Necessary and sufficient conditions for rank-$1$ update of positive definite matrix to be positive definite

Question

Given $A \succ 0$, what are necessary and sufficient conditions on $\lambda \in \mathbb{R}$ for $A + \lambda u u^\top$ to be positive definite?

What happens if we relax $A \succeq 0$ and require $A + \lambda u u^\top \succeq 0$?

Answer 1

When $A\succ0$, $A+\lambda uu^T=A^{1/2}(I+\lambda A^{-1/2}uu^TA^{-1/2})A^{1/2}$ is positive definite if and only if all eigenvalues of $I+\lambda A^{-1/2}uu^TA^{-1/2}$ are positive, i.e. if and only if $$ 1+\lambda u^TA^{-1}u>0.\tag{1} $$

If $A$ is positive semidefinite, there are three possibilities:

1. $\lambda\ge0$. Then $A+\lambda uu^T$ is positive semidefinite.
2. $v=(I-AA^+)u=0$, i.e. $u$ lies inside the column space of $A$. Then $(1)$ applies when $A$ and $u$ are replaced by their restriction or orthogonal projection on the column space of $A$. Hence $(1)$ should be modified to $1+\lambda u^TA^+u\ge0$.
3. $\lambda<0$ and $v=(I-AA^+)u\ne0$. Then $A+\lambda uu^T$ is not positive semidefinite. In particular, we have $v^T(A+\lambda uu^T)v=\lambda\|v\|^4<0$.

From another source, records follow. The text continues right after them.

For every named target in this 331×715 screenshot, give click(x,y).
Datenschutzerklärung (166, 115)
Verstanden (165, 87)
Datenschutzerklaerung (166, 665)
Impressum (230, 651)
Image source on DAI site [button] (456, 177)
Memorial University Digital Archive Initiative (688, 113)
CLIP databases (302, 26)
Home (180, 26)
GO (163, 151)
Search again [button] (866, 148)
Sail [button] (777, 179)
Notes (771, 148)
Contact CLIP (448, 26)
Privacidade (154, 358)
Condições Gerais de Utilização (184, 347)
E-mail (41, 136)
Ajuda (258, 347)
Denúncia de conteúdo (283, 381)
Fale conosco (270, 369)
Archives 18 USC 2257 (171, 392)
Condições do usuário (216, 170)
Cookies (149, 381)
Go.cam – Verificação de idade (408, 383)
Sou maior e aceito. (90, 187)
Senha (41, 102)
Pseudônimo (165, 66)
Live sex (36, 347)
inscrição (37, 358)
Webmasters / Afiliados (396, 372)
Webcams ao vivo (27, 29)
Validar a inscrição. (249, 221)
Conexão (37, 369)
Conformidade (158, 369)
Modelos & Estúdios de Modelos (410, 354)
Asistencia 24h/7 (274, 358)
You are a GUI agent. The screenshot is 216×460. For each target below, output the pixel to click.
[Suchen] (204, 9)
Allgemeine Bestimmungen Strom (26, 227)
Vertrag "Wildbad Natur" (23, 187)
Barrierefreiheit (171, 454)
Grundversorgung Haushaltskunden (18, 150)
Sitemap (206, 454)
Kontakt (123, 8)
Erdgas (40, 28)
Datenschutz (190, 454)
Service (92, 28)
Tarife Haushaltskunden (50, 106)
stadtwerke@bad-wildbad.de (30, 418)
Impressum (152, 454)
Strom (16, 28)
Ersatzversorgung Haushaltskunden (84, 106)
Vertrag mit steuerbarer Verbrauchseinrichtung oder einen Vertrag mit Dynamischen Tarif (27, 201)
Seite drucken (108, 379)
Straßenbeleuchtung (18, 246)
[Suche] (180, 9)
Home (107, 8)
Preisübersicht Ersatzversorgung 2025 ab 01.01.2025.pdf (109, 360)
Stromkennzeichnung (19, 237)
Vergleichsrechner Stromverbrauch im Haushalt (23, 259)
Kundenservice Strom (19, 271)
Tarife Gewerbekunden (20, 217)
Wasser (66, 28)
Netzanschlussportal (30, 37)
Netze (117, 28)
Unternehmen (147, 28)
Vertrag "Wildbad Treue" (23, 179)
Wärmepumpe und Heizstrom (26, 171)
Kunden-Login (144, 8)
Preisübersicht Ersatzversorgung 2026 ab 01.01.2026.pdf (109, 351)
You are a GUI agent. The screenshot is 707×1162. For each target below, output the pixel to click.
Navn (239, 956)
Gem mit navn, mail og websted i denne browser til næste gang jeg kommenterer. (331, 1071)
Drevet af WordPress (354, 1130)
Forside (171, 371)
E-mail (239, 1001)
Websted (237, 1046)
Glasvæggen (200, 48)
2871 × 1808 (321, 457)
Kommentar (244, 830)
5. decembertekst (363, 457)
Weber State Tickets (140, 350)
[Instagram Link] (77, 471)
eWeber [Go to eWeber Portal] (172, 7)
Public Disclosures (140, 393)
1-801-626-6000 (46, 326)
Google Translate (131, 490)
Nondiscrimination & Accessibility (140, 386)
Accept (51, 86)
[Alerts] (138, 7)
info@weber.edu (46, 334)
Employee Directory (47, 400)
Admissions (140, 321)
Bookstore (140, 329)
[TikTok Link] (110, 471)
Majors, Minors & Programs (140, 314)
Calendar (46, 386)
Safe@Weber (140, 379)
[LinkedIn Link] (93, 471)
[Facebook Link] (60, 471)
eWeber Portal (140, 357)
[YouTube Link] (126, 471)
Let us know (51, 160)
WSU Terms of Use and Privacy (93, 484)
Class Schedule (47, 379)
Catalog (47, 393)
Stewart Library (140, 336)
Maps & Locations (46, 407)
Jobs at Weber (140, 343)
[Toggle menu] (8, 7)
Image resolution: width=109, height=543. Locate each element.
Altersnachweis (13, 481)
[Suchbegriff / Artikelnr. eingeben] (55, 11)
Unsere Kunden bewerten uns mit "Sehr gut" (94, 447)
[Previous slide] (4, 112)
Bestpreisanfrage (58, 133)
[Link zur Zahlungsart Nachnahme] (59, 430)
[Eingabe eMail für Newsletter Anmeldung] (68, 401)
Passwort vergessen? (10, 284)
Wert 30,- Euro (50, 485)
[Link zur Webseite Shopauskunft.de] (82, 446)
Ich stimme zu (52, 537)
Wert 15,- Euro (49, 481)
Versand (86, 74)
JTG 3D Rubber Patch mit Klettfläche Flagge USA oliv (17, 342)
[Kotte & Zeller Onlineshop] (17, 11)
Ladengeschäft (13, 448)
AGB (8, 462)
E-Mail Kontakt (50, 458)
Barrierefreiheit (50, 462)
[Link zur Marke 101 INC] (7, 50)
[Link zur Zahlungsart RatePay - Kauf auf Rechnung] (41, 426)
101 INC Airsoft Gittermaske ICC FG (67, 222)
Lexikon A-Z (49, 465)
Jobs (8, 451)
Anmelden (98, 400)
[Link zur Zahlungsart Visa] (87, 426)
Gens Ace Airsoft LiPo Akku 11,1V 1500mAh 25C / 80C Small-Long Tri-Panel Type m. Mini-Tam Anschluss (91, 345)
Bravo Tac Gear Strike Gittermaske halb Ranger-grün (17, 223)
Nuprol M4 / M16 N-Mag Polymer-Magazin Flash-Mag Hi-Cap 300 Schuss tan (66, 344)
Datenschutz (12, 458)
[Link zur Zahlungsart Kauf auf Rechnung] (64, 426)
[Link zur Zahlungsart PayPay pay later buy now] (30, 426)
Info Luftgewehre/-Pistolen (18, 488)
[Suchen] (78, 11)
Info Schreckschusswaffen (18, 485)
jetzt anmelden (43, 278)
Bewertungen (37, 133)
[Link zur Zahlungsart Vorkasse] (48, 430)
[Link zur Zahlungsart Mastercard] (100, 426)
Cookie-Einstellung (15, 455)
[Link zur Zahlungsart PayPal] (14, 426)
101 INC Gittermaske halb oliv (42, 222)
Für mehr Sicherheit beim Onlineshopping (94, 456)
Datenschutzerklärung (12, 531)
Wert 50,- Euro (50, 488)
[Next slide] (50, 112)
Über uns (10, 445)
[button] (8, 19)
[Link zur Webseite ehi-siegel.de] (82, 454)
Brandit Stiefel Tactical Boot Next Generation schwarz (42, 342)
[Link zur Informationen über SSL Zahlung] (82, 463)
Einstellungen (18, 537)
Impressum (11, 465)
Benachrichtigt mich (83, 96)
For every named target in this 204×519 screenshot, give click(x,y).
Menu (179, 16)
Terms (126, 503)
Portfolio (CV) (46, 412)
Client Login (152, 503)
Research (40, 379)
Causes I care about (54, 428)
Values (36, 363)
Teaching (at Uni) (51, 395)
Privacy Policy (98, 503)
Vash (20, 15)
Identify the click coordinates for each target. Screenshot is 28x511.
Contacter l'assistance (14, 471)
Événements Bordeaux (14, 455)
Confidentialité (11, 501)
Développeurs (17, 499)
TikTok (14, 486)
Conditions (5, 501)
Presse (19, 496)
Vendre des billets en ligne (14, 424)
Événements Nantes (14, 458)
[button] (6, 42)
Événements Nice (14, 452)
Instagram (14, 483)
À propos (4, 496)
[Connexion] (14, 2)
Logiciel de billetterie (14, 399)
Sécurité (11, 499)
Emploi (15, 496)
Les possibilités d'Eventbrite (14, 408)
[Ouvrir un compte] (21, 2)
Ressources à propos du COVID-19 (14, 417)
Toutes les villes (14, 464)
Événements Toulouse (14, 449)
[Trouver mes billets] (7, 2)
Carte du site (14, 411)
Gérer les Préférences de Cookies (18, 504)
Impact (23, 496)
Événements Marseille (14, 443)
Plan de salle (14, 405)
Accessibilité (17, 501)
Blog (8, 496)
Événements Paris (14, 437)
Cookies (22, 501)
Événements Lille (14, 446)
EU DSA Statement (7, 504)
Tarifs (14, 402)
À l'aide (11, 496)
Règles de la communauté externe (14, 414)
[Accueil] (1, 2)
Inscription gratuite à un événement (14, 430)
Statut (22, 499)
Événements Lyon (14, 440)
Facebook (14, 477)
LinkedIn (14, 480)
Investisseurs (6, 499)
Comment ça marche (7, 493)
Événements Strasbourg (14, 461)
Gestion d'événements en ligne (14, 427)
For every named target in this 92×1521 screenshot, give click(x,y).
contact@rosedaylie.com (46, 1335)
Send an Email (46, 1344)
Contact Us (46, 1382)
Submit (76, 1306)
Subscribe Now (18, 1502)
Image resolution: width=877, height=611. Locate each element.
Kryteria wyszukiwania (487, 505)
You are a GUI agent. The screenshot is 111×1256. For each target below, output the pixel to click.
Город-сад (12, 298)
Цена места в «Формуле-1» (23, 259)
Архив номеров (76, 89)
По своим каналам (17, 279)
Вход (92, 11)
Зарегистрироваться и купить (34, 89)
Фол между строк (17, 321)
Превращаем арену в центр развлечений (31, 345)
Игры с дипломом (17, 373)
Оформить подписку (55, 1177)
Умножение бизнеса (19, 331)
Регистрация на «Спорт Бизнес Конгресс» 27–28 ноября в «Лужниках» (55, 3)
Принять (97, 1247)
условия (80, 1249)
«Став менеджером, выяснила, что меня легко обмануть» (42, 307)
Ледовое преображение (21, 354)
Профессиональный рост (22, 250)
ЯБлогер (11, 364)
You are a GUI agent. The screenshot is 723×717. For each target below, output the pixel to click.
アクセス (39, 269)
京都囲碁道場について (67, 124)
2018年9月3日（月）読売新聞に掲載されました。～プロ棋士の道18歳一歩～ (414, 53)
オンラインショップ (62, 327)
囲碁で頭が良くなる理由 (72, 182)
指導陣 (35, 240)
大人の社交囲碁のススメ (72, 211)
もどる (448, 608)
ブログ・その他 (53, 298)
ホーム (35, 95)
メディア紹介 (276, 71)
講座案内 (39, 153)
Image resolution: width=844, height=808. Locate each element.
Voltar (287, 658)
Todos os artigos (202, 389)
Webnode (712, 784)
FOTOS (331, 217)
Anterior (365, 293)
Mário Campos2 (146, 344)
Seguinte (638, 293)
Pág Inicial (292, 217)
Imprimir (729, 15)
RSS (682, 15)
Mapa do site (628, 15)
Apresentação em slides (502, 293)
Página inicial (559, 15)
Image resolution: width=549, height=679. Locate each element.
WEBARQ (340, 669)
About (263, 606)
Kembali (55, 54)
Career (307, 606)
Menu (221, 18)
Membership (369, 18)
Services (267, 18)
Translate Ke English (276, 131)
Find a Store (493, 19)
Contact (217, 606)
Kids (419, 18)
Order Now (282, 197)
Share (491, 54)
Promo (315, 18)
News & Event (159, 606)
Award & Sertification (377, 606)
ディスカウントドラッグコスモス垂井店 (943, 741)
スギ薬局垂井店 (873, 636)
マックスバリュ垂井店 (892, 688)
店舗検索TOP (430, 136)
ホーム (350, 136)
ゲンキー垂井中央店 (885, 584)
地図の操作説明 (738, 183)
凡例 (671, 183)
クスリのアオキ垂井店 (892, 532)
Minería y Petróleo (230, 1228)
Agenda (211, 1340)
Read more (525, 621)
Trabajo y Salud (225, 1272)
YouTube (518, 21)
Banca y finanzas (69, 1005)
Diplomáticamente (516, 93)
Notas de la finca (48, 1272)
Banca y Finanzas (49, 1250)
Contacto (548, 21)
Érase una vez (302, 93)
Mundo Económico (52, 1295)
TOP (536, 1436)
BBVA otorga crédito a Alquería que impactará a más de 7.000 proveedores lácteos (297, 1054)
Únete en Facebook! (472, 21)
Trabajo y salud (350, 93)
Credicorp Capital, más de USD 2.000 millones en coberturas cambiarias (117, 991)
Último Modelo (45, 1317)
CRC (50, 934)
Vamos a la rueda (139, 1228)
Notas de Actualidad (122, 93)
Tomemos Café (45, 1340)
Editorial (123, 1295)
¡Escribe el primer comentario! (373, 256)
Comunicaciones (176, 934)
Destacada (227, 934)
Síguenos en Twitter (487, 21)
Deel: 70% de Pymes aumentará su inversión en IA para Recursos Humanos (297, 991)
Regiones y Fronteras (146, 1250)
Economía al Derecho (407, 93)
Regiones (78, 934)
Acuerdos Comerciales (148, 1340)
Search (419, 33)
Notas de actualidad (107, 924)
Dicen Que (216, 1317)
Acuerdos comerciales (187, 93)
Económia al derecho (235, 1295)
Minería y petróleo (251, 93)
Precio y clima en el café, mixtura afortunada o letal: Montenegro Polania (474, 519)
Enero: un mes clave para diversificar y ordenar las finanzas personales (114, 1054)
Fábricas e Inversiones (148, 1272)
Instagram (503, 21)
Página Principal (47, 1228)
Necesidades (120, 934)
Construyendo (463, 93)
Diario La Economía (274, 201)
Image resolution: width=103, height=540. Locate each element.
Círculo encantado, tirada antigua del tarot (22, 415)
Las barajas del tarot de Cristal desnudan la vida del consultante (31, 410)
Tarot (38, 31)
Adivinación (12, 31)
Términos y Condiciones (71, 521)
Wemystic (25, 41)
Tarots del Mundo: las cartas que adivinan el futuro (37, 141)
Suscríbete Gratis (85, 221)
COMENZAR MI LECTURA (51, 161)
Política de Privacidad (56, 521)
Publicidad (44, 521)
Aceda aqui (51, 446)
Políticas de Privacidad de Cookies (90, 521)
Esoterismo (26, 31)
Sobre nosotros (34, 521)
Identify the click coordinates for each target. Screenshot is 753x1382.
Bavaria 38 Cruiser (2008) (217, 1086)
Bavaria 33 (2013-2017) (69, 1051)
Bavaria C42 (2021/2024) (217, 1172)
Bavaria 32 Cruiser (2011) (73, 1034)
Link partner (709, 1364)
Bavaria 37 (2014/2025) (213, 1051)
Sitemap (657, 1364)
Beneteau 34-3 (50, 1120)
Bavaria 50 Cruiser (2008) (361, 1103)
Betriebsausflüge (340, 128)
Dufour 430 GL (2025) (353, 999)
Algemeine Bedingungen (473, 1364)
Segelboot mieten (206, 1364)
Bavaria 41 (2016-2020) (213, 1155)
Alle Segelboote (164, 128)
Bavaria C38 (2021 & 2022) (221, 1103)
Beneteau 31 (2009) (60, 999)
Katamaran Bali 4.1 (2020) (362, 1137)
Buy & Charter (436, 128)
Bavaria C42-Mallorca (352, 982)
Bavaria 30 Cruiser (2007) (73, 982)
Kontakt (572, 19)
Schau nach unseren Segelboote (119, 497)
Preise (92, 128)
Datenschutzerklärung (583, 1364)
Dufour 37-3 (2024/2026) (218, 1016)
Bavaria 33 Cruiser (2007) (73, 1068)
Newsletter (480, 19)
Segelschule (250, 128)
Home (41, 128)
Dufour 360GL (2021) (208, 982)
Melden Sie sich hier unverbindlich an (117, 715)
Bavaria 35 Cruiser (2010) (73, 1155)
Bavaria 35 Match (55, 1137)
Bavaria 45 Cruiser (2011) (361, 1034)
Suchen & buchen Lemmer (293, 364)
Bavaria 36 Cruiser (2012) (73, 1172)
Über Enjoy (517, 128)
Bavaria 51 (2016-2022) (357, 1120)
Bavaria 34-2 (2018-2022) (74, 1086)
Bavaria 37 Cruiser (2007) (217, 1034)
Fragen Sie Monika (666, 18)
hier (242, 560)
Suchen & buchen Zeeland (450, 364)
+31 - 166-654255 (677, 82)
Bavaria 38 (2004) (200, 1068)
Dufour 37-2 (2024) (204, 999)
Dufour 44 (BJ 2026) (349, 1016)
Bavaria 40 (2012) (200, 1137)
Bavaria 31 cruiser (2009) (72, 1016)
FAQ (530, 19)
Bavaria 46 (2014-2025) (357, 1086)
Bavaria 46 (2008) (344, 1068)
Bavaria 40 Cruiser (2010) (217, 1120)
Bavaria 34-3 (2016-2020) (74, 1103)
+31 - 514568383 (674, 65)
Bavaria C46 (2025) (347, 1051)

In other words, when $A\succeq0$, $A+\lambda uu^T$ is positive semidefinite if and only if (a) $\lambda\ge0$ or (b) $(I-AA^+)u=0$ and $1+\lambda u^TA^+u\ge0$.

Answer 2

According to the Sherman-Morrison formula, $\det(A+\lambda uu^T)>0$ iff $1+\lambda u^TA^{-1}u>0$. Then the required condition is

$\lambda >\dfrac{-1}{u^TA^{-1}u}$.